L’equipaggio volante era famoso quanto Usain Bolt e persino più veloce. Con il tempo sono diventati folklore e dopo un’ultima, un po’ bolsa, partecipazione a Salt Lake City, nel 2002, sono spariti. Sarebbe meglio dire sciolti, come capita alle band improvvisamente famose che per qualche anno sono il centro dell’attenzione e poi si ritrovano a ripetere gli stessi successi davanti a un pubblico sempre meno coinvolto. Così tentano la carriera solista. Loro hanno proprio cambiato mestiere, hanno lasciato la Giamaica e non per il bob, per lo più per affari anche se Nelson Chris Stokes, allora l’ultimo arrivato del gruppo, oggi è capo della federazione sport invernali in Giamaica. Qualunque cosa voglia dire. Watts ha ripreso la sua s e si è ritirato e trasferito a Evanston, in Wyoming. Molti anni dopo, con moglie e figlio, è andato a visitare il centro di preparazione del bob Usa, a Park City «e mi sono sentito vivo. Dovevo riprovare».
Solo che la favola era passata di moda e al progetto servivano finanze. Watts ha investito i suoi risparmi e trovato un nuovo compagno, Marvin Dixon, un velocista mancato. I due si sono allenati, sono migliorati e partiti a caccia della qualificazione. Dopo 30 gare sono ai Giochi, peccato che i soldi siano finiti e ancora non sanno se si possono permettere il viaggio a Sochi. Watts garantisce che il quinto posto ottenuto la settimana scorsa, il miglior piazzamento raggiunto, li ha portati a un altro livello.

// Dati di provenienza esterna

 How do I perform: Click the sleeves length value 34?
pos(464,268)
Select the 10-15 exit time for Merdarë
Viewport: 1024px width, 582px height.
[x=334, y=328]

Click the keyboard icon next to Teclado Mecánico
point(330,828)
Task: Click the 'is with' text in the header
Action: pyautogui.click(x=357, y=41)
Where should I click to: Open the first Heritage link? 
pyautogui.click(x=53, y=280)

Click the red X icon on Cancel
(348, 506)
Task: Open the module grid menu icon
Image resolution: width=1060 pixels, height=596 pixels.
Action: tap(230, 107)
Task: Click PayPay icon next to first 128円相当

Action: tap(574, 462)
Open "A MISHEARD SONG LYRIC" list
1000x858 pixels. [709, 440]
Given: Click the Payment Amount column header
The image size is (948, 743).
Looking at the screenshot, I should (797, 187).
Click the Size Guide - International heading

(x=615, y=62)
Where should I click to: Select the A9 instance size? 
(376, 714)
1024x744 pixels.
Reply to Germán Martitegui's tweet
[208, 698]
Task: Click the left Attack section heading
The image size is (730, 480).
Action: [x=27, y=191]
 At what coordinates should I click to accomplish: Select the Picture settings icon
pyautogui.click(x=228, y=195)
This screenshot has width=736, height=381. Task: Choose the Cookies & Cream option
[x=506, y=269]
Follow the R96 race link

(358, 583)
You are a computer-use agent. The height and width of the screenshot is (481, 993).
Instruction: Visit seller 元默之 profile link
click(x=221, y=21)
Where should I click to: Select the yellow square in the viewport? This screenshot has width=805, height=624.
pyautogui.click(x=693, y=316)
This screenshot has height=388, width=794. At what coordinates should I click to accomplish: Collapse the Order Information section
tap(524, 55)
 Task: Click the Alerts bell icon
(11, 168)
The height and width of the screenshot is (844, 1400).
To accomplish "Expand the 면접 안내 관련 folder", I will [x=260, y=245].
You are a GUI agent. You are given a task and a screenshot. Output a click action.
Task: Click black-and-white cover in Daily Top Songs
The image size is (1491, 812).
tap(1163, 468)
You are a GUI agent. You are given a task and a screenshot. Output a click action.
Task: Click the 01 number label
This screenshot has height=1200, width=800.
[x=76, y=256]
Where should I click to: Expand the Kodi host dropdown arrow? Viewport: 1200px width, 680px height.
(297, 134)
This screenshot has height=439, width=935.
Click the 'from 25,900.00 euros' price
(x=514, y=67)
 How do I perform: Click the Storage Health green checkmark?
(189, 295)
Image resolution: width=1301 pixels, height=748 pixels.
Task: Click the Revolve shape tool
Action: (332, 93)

Hanno persino rischiato perché non si potevano permettere l’ultima trasferta in Europa: «Mai stati così forti, ho 46 anni e ne dimostro 30. Il salvadanaio l’ho già rotto, non c’è più nulla e un altro trasferimento non potevamo affrontarlo». Anche l’allenatore, Tom Samuel, un canadese, ex rivale, convertito (gratis) alla causa, certifica la scommessa: «Ce la facciamo, nel 1988, all’esordio, la Giamaica si è cappottata. Ora siamo competitivi». Ieri la notizia ufficiale, non ci sono altri team che possono superarli, così il bob reggae dovrà tornare a vendere sogni perché magari il viaggio in Svizzera si poteva saltare ma quello in Russia no. E qualcuno deve pagarlo: «Avrò una ventina di giorni per trovare sponsor porta a porta, abbiamo già ricevuto delle donazioni e qualche proposta importante gira, serve solo il biglietto per la Russia. Possiamo ancora essere un’ispirazione». La Disney è avvertita.